The true goal of Girls und Panzer is to deliver pure, unabashed spectacle – tanks trail through snow or crunch over tarmac, crashing and smashing into both one another and the scenery left, right and centre; shells whistle past, exploding with force all around. In this, both series and film exceed any expectations spectacularly, bringing you into the midst of its breathless battlefields that often take on the feeling of a stunt-filled action movie. Whenever one of its tank battles begins, there’s little time to pause for thought or analyse events (the kind of thing which slows the pace of so many sports anime to a glacial crawl) – we dart around the battlefield to take in its highlights, with the series making excellent use of CG to bring its tanks to life and occasionally even dropping us on-board for some impressive first-person sequences.
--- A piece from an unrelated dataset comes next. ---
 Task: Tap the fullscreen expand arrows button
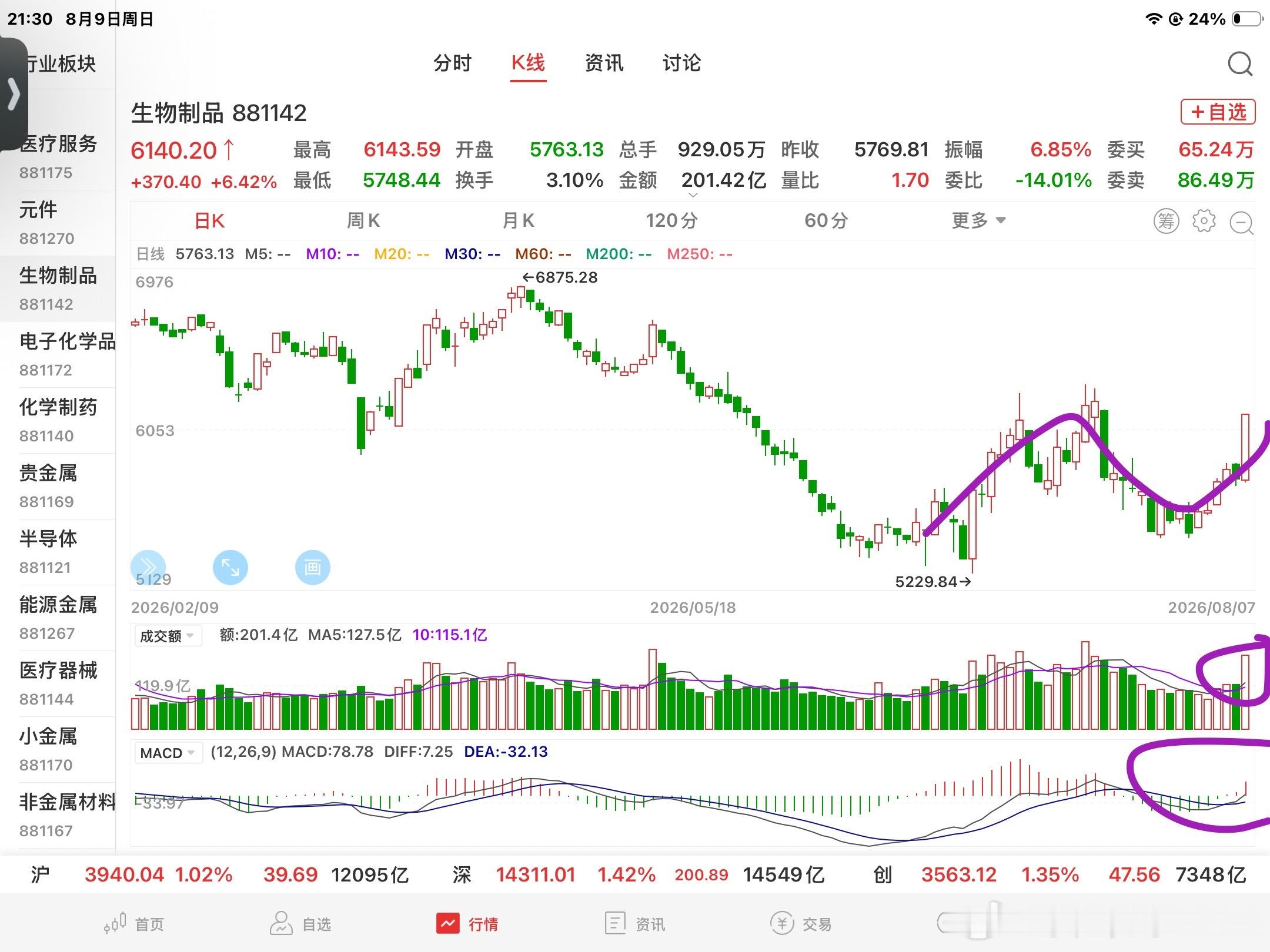pyautogui.click(x=230, y=567)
It’s during these protracted battles that the series also shows how smart it is in knowing when to let go of any strict adherence to realism – for all of its aforementioned love of the tanks themselves this still remains a secondary concern to entertainment value, and if that value is accentuated by stretching the concept of what these vehicles are capable of to their limits and beyond, then the series has no qualms about pushing those limits.
This is particularly true of Girls und Panzer der Film, which has both the drive and budget to raise the bar and does so in spectacular fashion, book-ending the movie with two massive tank battles strung together with a thin but serviceable plot to bring back its cast of characters (and their tanks of course) while introducing a few newcomers. Even if you haven’t seen the TV series, you can appreciate this theatrical outing as a big-screen anime blockbuster filled with high octane thrills and spills and with no shortage of fun to be had, and you can be guaranteed you won’t find many films that offer up this kind of pure, concentrated entertainment during this year or any other.
The EU Premiere of Girls und Panzer der Film takes place at Scotland Loves Anime’s Edinburgh leg on 23rd October 2016.